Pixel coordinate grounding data
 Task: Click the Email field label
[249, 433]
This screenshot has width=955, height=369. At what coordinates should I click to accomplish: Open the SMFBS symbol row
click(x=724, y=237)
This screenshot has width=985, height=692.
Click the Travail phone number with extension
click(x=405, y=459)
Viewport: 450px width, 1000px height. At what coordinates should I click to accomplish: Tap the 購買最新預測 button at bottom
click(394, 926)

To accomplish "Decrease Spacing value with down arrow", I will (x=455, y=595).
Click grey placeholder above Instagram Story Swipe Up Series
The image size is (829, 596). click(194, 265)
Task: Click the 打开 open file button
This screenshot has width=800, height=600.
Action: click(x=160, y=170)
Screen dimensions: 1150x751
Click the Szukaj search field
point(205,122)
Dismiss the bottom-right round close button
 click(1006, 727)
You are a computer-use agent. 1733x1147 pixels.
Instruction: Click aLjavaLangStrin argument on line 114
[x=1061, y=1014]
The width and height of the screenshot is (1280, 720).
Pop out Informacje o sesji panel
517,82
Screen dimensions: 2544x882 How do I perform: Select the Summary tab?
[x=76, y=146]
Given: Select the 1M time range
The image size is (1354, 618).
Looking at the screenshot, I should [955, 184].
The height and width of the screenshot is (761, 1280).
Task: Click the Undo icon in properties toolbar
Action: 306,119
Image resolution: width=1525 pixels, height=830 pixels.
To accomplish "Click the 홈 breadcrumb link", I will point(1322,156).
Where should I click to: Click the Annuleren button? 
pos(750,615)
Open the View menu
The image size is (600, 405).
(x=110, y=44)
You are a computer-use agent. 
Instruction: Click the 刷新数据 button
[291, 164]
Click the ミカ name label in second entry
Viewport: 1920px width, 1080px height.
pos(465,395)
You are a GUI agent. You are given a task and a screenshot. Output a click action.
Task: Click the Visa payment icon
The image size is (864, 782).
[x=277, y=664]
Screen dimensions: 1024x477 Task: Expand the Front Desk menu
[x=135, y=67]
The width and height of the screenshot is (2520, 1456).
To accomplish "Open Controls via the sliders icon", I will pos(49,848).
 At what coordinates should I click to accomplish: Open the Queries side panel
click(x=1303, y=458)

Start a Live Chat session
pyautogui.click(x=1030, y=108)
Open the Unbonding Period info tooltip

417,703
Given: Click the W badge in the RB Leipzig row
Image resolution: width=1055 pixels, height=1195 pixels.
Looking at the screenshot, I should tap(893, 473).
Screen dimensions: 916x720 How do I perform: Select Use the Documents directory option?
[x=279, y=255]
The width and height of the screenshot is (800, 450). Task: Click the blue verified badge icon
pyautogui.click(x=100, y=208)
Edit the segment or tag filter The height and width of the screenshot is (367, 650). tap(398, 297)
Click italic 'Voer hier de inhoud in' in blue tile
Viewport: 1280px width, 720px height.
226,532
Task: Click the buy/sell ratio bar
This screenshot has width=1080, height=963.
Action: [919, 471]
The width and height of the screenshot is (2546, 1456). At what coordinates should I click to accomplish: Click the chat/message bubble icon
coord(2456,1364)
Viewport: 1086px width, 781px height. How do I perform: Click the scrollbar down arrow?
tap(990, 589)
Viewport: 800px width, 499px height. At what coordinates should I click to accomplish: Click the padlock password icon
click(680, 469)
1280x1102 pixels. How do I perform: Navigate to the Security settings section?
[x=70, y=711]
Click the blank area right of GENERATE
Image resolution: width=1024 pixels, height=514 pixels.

## Problem statement
Each record above should be returned exactly as written.

## Task result
 Task: Click the Email field label
[249, 433]
This screenshot has width=955, height=369. At what coordinates should I click to accomplish: Open the SMFBS symbol row
click(x=724, y=237)
This screenshot has width=985, height=692.
Click the Travail phone number with extension
click(x=405, y=459)
Viewport: 450px width, 1000px height. At what coordinates should I click to accomplish: Tap the 購買最新預測 button at bottom
click(394, 926)

To accomplish "Decrease Spacing value with down arrow", I will (x=455, y=595).
Click grey placeholder above Instagram Story Swipe Up Series
The image size is (829, 596). click(194, 265)
Task: Click the 打开 open file button
This screenshot has width=800, height=600.
Action: click(x=160, y=170)
Screen dimensions: 1150x751
Click the Szukaj search field
point(205,122)
Dismiss the bottom-right round close button
 click(1006, 727)
You are a computer-use agent. 1733x1147 pixels.
Instruction: Click aLjavaLangStrin argument on line 114
[x=1061, y=1014]
The width and height of the screenshot is (1280, 720).
Pop out Informacje o sesji panel
517,82
Screen dimensions: 2544x882 How do I perform: Select the Summary tab?
[x=76, y=146]
Given: Select the 1M time range
The image size is (1354, 618).
Looking at the screenshot, I should [955, 184].
The height and width of the screenshot is (761, 1280).
Task: Click the Undo icon in properties toolbar
Action: 306,119
Image resolution: width=1525 pixels, height=830 pixels.
To accomplish "Click the 홈 breadcrumb link", I will point(1322,156).
Where should I click to: Click the Annuleren button? 
pos(750,615)
Open the View menu
The image size is (600, 405).
(x=110, y=44)
You are a computer-use agent. 
Instruction: Click the 刷新数据 button
[291, 164]
Click the ミカ name label in second entry
Viewport: 1920px width, 1080px height.
pos(465,395)
You are a GUI agent. You are given a task and a screenshot. Output a click action.
Task: Click the Visa payment icon
The image size is (864, 782).
[x=277, y=664]
Screen dimensions: 1024x477 Task: Expand the Front Desk menu
[x=135, y=67]
The width and height of the screenshot is (2520, 1456).
To accomplish "Open Controls via the sliders icon", I will pos(49,848).
 At what coordinates should I click to accomplish: Open the Queries side panel
click(x=1303, y=458)

Start a Live Chat session
pyautogui.click(x=1030, y=108)
Open the Unbonding Period info tooltip

417,703
Given: Click the W badge in the RB Leipzig row
Image resolution: width=1055 pixels, height=1195 pixels.
Looking at the screenshot, I should tap(893, 473).
Screen dimensions: 916x720 How do I perform: Select Use the Documents directory option?
[x=279, y=255]
The width and height of the screenshot is (800, 450). Task: Click the blue verified badge icon
pyautogui.click(x=100, y=208)
Edit the segment or tag filter The height and width of the screenshot is (367, 650). tap(398, 297)
Click italic 'Voer hier de inhoud in' in blue tile
Viewport: 1280px width, 720px height.
226,532
Task: Click the buy/sell ratio bar
This screenshot has width=1080, height=963.
Action: [919, 471]
The width and height of the screenshot is (2546, 1456). At what coordinates should I click to accomplish: Click the chat/message bubble icon
coord(2456,1364)
Viewport: 1086px width, 781px height. How do I perform: Click the scrollbar down arrow?
tap(990, 589)
Viewport: 800px width, 499px height. At what coordinates should I click to accomplish: Click the padlock password icon
click(680, 469)
1280x1102 pixels. How do I perform: Navigate to the Security settings section?
[x=70, y=711]
Click the blank area right of GENERATE
Image resolution: width=1024 pixels, height=514 pixels.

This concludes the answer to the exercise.